Problem to solve ::
Beginning with the line that holds "Click the info icon beside common passwords", copy each line to the end of the records exactly, except the pictures.
>>
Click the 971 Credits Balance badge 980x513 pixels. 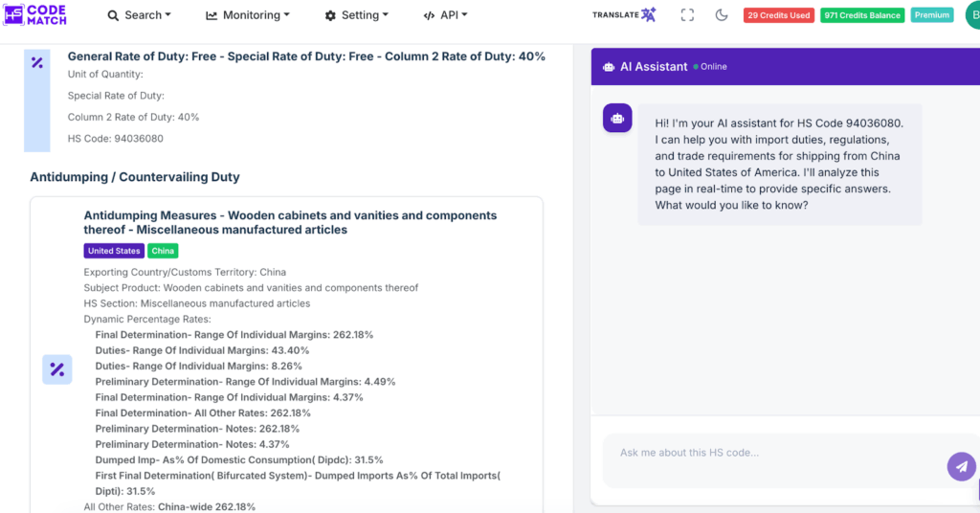(x=861, y=15)
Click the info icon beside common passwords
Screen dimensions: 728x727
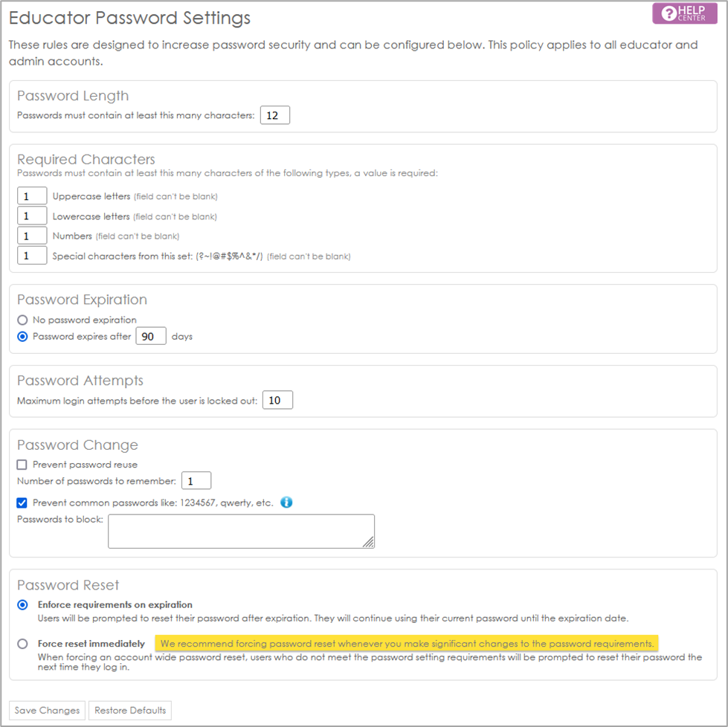coord(286,503)

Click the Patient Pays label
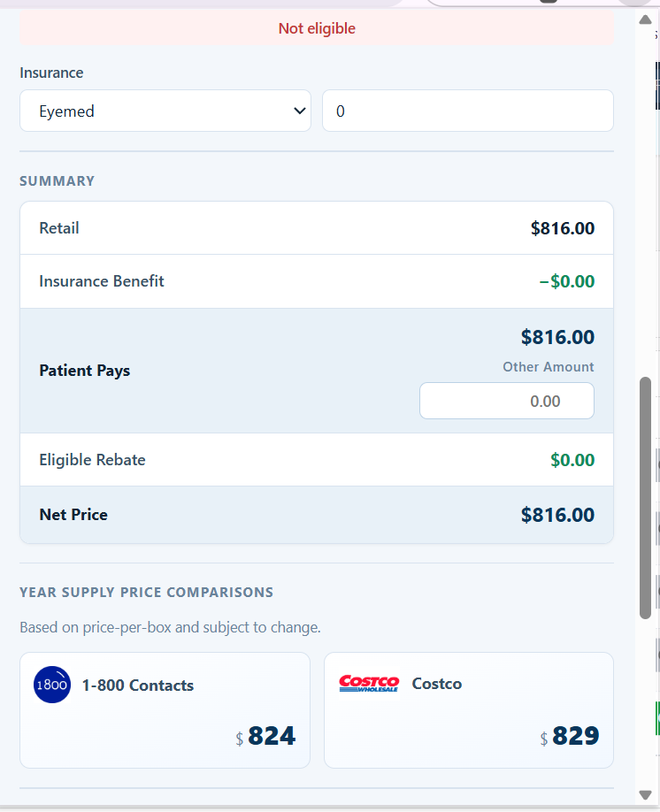click(x=84, y=370)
<<
Finished exercise ::
Click the info icon beside common passwords
Screen dimensions: 728x727
coord(286,503)

Click the Patient Pays label
click(x=84, y=370)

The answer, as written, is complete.